I've always been an idiot savant with dates. I remember everyone's birthday even if I can't stand them. My brain refuses to delete that Mrs. Ellenson was born on February 9th. She was my next door neighbor 34 years ago.
Long gone, Mrs. Ellenson was always annoying and she continues annoy me to this day by taking up valuable room in my head. Damn it. Get out! Now, I need that space to remember where I leave my glasses.
My obsession with dates led to my theory that 89% of people die near their birthday.
I made up the 89% part. It's actually more like 'a lot' but 'a lot' that doesn't sound nearly as scientific as a hard number. 89% makes people sit up and take notice. "Really? 89%?" And, then I mumble something, anything. But, it's true...you always hear "She was just 74." "He would have been 81."
Every year I harrassed Jimmy with "Be careful. You're in your danger zone, you know" from a month before, the month of and a month after his birthday. That's the three month window. That's my definiton of 'near' your birthday.
Jimmy's birthday was March 14th so from February 14th until April 14th he was suseptible to falling down a manhole or getting the killer cancer that actually did take his life on April 13th. Some people never get a chance to say good bye. I never got a chance to say, 'I told you so.'
Actually, I tried. I'll never know if he heard me, but I begged him to hold on. "You know how you hate it when I'm right" I whispered to him that last day.

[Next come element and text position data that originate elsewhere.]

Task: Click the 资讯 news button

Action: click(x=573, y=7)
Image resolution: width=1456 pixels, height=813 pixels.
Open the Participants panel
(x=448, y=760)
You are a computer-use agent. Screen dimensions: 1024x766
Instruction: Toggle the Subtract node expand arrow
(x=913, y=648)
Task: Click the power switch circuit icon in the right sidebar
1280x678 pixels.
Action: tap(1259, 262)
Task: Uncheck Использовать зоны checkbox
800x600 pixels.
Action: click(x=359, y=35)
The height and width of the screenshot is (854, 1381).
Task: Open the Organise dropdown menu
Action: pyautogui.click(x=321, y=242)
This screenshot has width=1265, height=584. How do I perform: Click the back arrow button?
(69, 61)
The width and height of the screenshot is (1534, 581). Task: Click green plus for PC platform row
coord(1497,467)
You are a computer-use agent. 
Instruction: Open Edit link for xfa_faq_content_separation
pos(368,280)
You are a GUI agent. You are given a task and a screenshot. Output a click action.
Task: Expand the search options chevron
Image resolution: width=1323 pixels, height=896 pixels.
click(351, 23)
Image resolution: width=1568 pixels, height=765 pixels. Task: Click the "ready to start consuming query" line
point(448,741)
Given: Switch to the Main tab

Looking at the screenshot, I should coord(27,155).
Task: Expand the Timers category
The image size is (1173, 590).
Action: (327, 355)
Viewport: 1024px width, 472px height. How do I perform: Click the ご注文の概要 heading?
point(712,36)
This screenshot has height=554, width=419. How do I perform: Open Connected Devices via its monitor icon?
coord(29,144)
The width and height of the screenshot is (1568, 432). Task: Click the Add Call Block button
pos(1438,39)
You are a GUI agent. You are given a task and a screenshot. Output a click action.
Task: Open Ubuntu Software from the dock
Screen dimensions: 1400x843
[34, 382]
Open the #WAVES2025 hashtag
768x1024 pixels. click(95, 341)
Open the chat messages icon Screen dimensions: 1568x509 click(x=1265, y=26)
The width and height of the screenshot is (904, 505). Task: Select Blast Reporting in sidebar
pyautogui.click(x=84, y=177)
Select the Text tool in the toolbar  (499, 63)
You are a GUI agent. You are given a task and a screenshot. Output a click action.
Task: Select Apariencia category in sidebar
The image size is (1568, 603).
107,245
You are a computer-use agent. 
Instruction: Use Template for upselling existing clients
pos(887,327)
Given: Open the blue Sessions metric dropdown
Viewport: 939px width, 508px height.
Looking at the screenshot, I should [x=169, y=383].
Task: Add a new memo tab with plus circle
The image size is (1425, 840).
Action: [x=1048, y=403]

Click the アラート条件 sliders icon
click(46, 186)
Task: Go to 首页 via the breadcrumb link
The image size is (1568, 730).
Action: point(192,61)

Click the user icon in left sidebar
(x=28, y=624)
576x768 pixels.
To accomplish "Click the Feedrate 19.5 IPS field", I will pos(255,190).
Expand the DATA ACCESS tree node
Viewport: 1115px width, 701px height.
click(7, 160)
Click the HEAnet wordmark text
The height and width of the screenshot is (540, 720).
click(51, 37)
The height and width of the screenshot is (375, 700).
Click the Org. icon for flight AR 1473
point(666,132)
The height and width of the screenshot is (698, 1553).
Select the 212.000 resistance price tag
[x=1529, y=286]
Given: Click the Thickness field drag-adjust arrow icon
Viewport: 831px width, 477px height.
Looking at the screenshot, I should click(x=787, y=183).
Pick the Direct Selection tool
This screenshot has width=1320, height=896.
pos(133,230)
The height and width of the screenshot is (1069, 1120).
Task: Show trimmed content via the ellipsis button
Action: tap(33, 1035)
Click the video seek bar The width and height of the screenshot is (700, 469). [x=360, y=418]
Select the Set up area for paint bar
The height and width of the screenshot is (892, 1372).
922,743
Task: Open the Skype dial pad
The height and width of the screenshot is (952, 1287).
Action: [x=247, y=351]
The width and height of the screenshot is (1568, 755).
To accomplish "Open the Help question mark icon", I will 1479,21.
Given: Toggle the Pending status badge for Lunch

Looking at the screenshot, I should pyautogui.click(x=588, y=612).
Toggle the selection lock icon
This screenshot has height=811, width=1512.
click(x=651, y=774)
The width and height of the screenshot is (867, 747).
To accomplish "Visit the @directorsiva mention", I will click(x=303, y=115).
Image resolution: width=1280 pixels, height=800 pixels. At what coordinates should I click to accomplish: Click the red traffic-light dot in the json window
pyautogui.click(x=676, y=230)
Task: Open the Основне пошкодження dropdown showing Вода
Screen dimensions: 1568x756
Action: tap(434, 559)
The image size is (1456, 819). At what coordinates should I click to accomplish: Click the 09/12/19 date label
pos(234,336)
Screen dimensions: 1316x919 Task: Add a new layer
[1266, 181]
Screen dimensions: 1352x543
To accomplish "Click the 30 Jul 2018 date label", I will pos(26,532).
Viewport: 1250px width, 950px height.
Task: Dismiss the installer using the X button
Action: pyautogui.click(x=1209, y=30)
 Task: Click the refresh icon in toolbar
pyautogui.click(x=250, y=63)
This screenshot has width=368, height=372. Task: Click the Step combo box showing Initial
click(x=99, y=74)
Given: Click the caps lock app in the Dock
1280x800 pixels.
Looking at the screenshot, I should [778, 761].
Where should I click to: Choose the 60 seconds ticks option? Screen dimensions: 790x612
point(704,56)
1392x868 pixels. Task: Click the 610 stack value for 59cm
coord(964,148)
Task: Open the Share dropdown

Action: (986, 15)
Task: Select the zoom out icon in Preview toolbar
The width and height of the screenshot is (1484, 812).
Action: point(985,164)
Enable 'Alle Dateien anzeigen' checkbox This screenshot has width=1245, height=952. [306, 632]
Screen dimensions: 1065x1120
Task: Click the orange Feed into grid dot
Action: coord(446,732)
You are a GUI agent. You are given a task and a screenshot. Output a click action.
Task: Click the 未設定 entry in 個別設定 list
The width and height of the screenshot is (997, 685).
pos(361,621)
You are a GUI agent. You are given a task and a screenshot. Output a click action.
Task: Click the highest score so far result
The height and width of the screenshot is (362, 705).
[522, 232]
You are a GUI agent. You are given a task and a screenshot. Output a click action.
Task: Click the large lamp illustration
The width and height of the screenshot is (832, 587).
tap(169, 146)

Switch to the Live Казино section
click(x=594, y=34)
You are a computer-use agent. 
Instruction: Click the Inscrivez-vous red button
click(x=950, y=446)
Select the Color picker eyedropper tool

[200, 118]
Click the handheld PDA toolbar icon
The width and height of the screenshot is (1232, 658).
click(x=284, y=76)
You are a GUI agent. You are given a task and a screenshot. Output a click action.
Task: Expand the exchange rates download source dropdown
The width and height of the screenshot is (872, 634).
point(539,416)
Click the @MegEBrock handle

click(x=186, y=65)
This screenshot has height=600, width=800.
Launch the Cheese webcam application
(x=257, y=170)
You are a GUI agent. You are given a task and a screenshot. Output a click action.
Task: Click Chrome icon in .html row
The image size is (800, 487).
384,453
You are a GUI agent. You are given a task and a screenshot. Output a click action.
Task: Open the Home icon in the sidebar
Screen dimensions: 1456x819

We were only four months apart in age. We were in the same grade and when Jimmy turned 21 and I was only 20 I wanted to be 21, too. (although, the drinking age back then was 18) Naturally, as we got older I held on to every second before I turned "the same age." Forty was huge. "You mean YOU'RE forty" I would taunt. "I'M still 39."
When Jimmy turned the corner this March to be 56, a year closer to 60 than to 50 I smirked. I was still safely smack in the middle and we played our silly back and forth routine. Not so funny, anymore looking back because I had no idea that he was sick and never ever imagined that this would be his last birthday.
On July 7th my own 56th birthday arrived without fanfare, without Jimmy. He wasn't there to tease 'You're catching up.' I had to face that he will never be older than me. His time here on earth is over. I may continue to my next birthday, but he will always be 56.
You'd think I would have realized we're not going to grow old together before that moment. I'm sure I did but not quite in the same gut wrenching way. This date obsession thing puts it all out there for me to see.
And, I had been dreading today, August 7th, the day I am past my own danger zone. If I had died yesterday Jimmy and I would have lived the exact number of days. It doesn't seem fair.
My friend told me I'm feeling 'survival guilt.' Could be...A lot of spouses left behind feel this - exactly 72%.